▶ _TASK A_
Report how many lines of the records below contain the string "Expand", treating case as significant. Give only the number.

▶ _SOURCE PASSAGE_
This was a mock consulting report for my statistical consulting class. The client was our professor under the guise of a food science researcher. She came into our class as the client and we had to ask questions regarding her project and try and figure out how to do an appropriate analysis. The class was divided into multiple groups and each group was then responsible to come back with a proposal to analyze the client’s data. We presented the proposal to the client who asked for clarification about certain parts. After the presentation, each group were given a week to run the analysis using their proposal and came back and give a presentation and recommendations to the client. The report’s EDA is done in R and the analysis is done SAS. The original data was a mess of excel files and needed a lot of processing to make it into a workable dataframe.
RESEARCH FIELD: Marketing and Food Science
PROJECT TITLE: What makes a tasty french fry?
Kirsten from the marketing department (working in collaboration with the food science department) has asked us to analyze the French fry data. The data has been collected over the course of 5 days for 2 weeks (total of 10 days). Each week has 2 different brands of oil being used to cook the french fries. Also, each oil was aged from 1 to 5, i.e how many times french fries were cooked in the oil. The samples were collected in such a way that each person got to taste 2 oil brands (out of 4). The taster then had to rate their sample on taste, temperature, color, texture, appearance and overall liking from 1 to 9. The data provided is raw and large, hence we need to help her with the analysis stage of the study. The raw data was cleaned in such a way that we could best answer her research questions.
Kirsten has 2 research questions:
Does the brands of oil and the age of the oil have any effect on the overall liking of the French fries
Attributes of the French fries that are important and can be improved.
The first question implies that if brands are insignificant then while making the French fries the cheapest oil of the 4 brands can be used to ensure costs are kept at a minimum. Also, if aging has no negative effect on the tastiness, then the oil can be used for a longer permissible period. The second question’s purpose is to answer what affects the overall liking of the french fries like taste, temperature, appearance, color, texture and which of these features needs improvement.
Kirsten has taken only one course of statistics in her undergraduate program, she is a bit lost about finding out answers for her research questions. Her statistical questions are as follows
Which technique(s) to use to answer the research questions
How to combine and transform the data
Dataset originally consisted of 33 variables. We have removed redundant and nonsensical variables from the analysis. Below are the variables that we will analyze in the exploratory data analysis.
In our initial exploration of the data, we noticed that Week 1 and Week 2 have different number of variables measured. In the first week, Allergies (Peanut, Fish, etc) are recorded, as well as Cold/Pregnancy, Caffeine and Alcohol. These variables are not measured in Week 2. Upon discussion within our group, we decided that these variables would not aid us in addressing Kirsten’s two research questions in the final statistical analysis and decided to remove them. We also removed several redundant variables, e.g. brand was recorded in three different ways. The variable Comments is useful as a response, but we feel that the Overall Liking variable captures almost the same information and therefore Comments will be removed. Please refer to section 1.3: Variables of Interest to again see the variables that we used in both our EDA and statistical analysis, which are 12 variables measured over the 1,868 samples taken over the two weeks.

▶ _TASK B_
Resume the French fry consulting report above, starting right after its final sentence.

(Saved entries)
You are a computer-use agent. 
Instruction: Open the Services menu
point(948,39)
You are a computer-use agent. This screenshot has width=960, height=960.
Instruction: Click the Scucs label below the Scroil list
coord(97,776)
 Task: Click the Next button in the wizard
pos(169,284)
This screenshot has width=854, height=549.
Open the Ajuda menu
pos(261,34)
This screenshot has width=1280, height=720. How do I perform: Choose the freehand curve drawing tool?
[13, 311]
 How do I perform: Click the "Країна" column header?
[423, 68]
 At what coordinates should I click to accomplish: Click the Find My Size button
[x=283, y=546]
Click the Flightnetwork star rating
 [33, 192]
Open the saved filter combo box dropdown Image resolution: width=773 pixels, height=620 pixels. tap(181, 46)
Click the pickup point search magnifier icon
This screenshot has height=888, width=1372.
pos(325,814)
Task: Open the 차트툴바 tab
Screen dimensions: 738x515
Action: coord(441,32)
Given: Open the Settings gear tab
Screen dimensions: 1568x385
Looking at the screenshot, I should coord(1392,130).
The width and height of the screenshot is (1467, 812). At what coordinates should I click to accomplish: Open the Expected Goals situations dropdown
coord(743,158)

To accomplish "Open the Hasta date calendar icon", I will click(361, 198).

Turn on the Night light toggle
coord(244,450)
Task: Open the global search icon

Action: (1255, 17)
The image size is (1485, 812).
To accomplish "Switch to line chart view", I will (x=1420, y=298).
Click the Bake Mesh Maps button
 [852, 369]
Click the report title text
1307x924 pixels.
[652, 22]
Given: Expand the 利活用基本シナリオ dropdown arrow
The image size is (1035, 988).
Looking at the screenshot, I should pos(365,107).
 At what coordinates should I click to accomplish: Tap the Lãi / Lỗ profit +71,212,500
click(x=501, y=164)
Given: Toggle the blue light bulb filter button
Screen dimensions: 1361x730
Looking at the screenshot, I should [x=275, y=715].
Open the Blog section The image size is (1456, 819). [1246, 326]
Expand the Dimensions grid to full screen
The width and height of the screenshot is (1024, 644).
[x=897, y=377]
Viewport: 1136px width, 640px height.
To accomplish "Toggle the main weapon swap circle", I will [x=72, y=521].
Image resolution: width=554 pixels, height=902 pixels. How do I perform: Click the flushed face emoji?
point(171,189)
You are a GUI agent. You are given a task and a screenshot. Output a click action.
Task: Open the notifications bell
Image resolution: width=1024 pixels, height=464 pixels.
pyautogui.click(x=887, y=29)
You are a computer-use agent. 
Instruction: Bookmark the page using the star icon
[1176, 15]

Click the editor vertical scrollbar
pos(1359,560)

▶ _FINAL RESULT A_
2

▶ _FINAL RESULT B_
The variable Gender has female tasters sampled 972 times while male tasters are sampled only 896 times. Please see Table 1: Gender over 10 days. Perhaps this imbalance would have to be taken into consideration, However, upon looking at the structure of Overall Liking conditioned on Gender, we observed that the underlying structure of the data is very similar. Please observe Plot 1: Overall Liking conditioned on Gender, to see this structure. The means of Male and Females are roughly the same at 6.3 with a standard deviation of 1.40 and 1.47 respectively. Upon further discussion within our team, we have decided that for the research questions you have asked us to explore, gender is not a useful variable for the statistical analysis. However, it will be included in our statistical analysis, but we are not concerned with a gender effect for the research questions.
Age of Oil shows an imbalance in the number of samples taken over the two weeks. Please observe in Table 2 and Table 3, Age 3 Oil as being under sampled with only a 72 samples taken in week 1 and 72 again in week 2. Age 1 Oil has close to 700 samples taken over the course of the two weeks. We should take this information into consideration when looking at our final results from our statistical analysis. We also feel that future studies that seek to understand the effects of Age of Oil on “tastiness” of a french fry should try and balance age of oil as much as possible
Next, find Plot 2: Overall Liking conditioned on Age of Oil. We observe that all of the boxplots of the first four age of oil have a somewhat similar structure, i.e. their medians are at 6. Age 1 and Age 3 have some variation in them and Age 2 and Age 4 have a few outliers. The Age 5 oil has its median at around 7. The white dot overlaid on the boxplot is the mean of the Overall.Liking for each Age of Oil. We observe in the first four plots the mean being greater than the median indicating some skewness. The last age of oil 5 has the mean under the median, but this is probably due to the outlier and it pulling the mean down. We suspect that age of oil has an effect on the Overall.Liking as age 5 has the bulk of its data around a liking of 7 while the others do not. Also, observe the white dot increasing slightly as Age of Oil changes.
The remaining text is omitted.